### Задания к упражнению
1) Из скольких книг собраны подборки в «Апологии», если верить фрагменту о стихах Александра Алейника?
2) Перепишите часть фрагмента о стихах Александра Алейника, подставив «за границей» вместо «в эмиграции»: начните со слов «К сожалению, перед» и остановитесь после слов «первая книга А.».

Страницы: -
1 -
2 -
3 -
4 -
5 -
6 -
7 -
8 -
9 -
10 -
11 -
12 -
13 -
14 -
15 -
16 -
17 -
18 -
Александр Алейник.
Апология
Олимп Муркин. Чу!
Email: Alexander Aleynik (aleynik@octet.com)
Нью-йорк 1996
О стихах Александра Алейника
Собрание стихотворений и поэм Александра Алейника
"Апология" включает в себя подборки из шести книг, писавшихся в
общей сложности около 25 лет. Такого рода собрание при
нормально разыгранной поэтической биографии выходит обычно под
занавес, и зритель, внимательно следивший за развитием
действия, не просто узнает героев спектакля, их интонации и
жесты, но главным образом интересуется композицией, тем, в
каких связях и сочетаниях герои оказались, -- театральные
бинокли наведены на резкость и картина приобретает
окончательную четкость и завершение. Порой неожиданное
завершение, -- и в этом смысл эпилога и вознаграждение для
зрителя.
К сожалению, перед нами поэт, который отрывочно печатался
в эмиграции и совершенно не печатался в России, и нет ничего
утешительного в том, что он разделил судьбу сотен ему подобных.
Тем более, что поэт в число подобных никак не входит. Он
бесподобен по определению. Короче говоря, это первая книга А.
Алейника, и потому, учитывая ее шестиактность (шестикрылость?),
читатель должен быть готов как бы к одновременному просмотру
всех действий и эпилога, суммирующего их. Эпилог -- громко
сказано и сказано для красного словца. Поэту едва за сорок, и
будем надеяться, что его дальнейшее творчество обойдется без --
продолжая театральную терминологию -- четвертой стены (она же
Кремлевская, она же Берлинская, она же Китайская). Итак,
читатель должен быть готов к перегрузке, а автор к тому, что
критика его обвинит в нерасчетливости и тут же, возможно,
снисходительно похлопает по плечу: мол, понятно, слишком долго
ты ждал сигнальной ракеты, оттого и атака твоя, дружок, слегка
психическая. В снисхождении данный поэт не нуждается, тем
более, что нерасчетливость в поэзии (едва ли -- в прозе) может
обернуться добродетелью. Дело в том, что А. Алейник работает с
голоса. Поводом для говорения может быть что угодно: пейзаж,
воспоминание, книга, -- не важно. Важно, что поэт полагается на
звук, на голос, который вывезет (картину, воспоминание, книгу),
но вывезет не контрабандой (хитростью), отнюдь, и даже не
вывезет, но скорее -- выведет (на свет).

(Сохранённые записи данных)
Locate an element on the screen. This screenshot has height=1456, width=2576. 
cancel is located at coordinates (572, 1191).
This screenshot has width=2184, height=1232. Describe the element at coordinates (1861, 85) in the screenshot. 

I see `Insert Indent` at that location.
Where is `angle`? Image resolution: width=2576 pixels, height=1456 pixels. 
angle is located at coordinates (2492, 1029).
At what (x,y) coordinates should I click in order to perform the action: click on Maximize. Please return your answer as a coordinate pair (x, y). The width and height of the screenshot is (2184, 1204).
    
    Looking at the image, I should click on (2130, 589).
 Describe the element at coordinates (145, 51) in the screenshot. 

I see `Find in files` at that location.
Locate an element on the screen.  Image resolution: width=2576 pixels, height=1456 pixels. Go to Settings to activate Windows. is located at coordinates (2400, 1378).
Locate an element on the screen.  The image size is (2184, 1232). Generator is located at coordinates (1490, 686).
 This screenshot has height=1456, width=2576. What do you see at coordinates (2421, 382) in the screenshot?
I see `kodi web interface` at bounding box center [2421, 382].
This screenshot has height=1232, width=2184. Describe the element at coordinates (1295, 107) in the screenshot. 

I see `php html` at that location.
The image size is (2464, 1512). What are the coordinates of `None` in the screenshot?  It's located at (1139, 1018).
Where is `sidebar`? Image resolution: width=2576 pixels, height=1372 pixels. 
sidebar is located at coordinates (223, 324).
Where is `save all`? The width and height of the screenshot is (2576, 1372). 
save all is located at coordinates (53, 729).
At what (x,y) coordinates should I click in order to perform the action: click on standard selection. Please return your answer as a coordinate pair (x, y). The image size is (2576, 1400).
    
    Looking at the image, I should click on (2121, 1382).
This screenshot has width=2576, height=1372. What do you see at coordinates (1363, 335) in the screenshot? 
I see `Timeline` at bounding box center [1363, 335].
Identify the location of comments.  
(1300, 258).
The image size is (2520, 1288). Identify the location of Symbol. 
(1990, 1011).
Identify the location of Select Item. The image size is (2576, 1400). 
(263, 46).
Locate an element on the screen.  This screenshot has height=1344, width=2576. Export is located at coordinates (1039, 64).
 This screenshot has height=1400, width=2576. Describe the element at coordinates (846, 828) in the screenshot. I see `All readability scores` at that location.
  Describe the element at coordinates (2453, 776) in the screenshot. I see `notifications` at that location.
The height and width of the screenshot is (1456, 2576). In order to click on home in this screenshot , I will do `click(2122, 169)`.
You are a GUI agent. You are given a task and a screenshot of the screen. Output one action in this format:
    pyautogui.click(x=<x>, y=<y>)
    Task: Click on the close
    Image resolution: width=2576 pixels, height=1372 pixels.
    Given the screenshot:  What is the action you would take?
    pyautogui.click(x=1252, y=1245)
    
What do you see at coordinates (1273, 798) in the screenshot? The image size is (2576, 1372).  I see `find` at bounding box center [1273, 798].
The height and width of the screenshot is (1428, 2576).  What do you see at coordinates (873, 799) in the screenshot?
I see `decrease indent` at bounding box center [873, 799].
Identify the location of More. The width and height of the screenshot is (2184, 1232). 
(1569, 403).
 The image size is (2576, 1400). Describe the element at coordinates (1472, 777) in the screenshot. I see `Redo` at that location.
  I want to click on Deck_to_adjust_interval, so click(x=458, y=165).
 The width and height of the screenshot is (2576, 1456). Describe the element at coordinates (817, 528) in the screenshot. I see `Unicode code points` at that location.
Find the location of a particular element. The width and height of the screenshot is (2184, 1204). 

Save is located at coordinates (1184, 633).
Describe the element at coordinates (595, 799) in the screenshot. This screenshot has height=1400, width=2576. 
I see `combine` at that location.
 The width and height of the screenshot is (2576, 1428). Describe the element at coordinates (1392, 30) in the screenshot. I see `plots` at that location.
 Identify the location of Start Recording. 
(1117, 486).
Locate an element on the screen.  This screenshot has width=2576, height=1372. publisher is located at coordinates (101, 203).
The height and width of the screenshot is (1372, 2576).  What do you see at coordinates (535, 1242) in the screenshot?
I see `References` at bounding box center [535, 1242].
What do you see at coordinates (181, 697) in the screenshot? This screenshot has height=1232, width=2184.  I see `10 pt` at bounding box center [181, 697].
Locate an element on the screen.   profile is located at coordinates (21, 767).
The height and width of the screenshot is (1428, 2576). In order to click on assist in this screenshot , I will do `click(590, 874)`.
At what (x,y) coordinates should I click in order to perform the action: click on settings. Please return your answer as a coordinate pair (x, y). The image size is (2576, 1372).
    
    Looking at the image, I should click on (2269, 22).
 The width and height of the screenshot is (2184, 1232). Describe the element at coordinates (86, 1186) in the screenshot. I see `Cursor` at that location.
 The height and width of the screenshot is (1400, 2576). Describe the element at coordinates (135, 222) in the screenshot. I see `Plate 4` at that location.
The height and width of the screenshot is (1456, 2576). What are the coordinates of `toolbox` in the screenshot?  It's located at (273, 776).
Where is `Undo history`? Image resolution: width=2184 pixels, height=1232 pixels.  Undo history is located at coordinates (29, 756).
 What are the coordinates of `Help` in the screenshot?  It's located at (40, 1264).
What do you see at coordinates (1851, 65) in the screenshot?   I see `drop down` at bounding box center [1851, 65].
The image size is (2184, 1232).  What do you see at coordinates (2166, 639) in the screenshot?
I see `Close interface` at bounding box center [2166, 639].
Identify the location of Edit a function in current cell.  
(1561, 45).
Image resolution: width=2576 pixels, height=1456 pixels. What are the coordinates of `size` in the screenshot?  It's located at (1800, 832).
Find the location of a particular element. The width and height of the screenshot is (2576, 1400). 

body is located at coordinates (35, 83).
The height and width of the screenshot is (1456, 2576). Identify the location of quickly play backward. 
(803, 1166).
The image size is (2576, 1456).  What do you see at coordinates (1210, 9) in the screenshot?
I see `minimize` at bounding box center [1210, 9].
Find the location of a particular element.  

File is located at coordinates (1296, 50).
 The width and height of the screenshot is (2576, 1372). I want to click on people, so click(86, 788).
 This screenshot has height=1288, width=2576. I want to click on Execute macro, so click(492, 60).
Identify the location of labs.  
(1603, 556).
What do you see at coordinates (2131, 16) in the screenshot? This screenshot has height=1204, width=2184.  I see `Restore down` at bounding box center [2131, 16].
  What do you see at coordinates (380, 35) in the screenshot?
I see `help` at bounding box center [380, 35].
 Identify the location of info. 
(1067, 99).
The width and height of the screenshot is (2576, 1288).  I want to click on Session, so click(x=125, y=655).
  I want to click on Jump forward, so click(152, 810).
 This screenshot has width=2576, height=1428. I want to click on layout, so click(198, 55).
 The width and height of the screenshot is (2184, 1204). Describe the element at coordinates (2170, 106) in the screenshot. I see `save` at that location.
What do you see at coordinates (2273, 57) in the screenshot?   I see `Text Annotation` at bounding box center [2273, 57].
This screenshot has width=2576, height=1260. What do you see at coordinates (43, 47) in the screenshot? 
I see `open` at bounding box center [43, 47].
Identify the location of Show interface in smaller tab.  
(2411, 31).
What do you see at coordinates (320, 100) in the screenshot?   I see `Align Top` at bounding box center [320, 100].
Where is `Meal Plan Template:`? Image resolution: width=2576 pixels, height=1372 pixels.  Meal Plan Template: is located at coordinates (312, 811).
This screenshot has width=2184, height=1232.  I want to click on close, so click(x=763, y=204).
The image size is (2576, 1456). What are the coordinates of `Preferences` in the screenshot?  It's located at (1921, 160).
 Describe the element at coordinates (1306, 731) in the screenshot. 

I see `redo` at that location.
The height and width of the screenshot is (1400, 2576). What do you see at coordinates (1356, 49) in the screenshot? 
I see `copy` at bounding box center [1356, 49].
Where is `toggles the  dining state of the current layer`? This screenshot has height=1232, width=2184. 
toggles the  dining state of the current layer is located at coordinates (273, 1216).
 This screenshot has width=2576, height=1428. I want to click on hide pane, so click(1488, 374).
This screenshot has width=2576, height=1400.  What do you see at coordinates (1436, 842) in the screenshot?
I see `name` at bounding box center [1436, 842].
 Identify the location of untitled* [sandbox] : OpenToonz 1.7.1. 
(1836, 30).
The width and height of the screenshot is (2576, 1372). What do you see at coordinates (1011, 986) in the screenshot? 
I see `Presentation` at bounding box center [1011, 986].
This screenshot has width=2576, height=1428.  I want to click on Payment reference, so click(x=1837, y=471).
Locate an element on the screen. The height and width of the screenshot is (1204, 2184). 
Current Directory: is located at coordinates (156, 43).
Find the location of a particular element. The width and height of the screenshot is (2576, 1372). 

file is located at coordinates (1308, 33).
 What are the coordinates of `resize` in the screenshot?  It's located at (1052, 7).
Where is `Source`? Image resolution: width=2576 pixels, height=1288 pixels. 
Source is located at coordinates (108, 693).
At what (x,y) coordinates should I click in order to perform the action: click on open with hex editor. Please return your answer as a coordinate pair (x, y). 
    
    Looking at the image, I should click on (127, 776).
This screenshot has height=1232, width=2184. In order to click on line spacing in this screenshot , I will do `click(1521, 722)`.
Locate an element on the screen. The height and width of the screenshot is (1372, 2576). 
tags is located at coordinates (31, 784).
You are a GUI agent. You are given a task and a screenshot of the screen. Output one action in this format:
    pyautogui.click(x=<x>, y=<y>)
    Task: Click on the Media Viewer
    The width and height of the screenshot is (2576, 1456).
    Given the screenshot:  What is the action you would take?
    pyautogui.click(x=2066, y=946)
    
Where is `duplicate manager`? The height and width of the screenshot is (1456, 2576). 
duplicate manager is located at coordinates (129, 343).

### Ответы к заданиям
1) Из шести книг.

2)
К сожалению, перед нами поэт, который отрывочно печатался
за границей и совершенно не печатался в России, и нет ничего
утешительного в том, что он разделил судьбу сотен ему подобных.
Тем более, что поэт в число подобных никак не входит. Он
бесподобен по определению. Короче говоря, это первая книга А.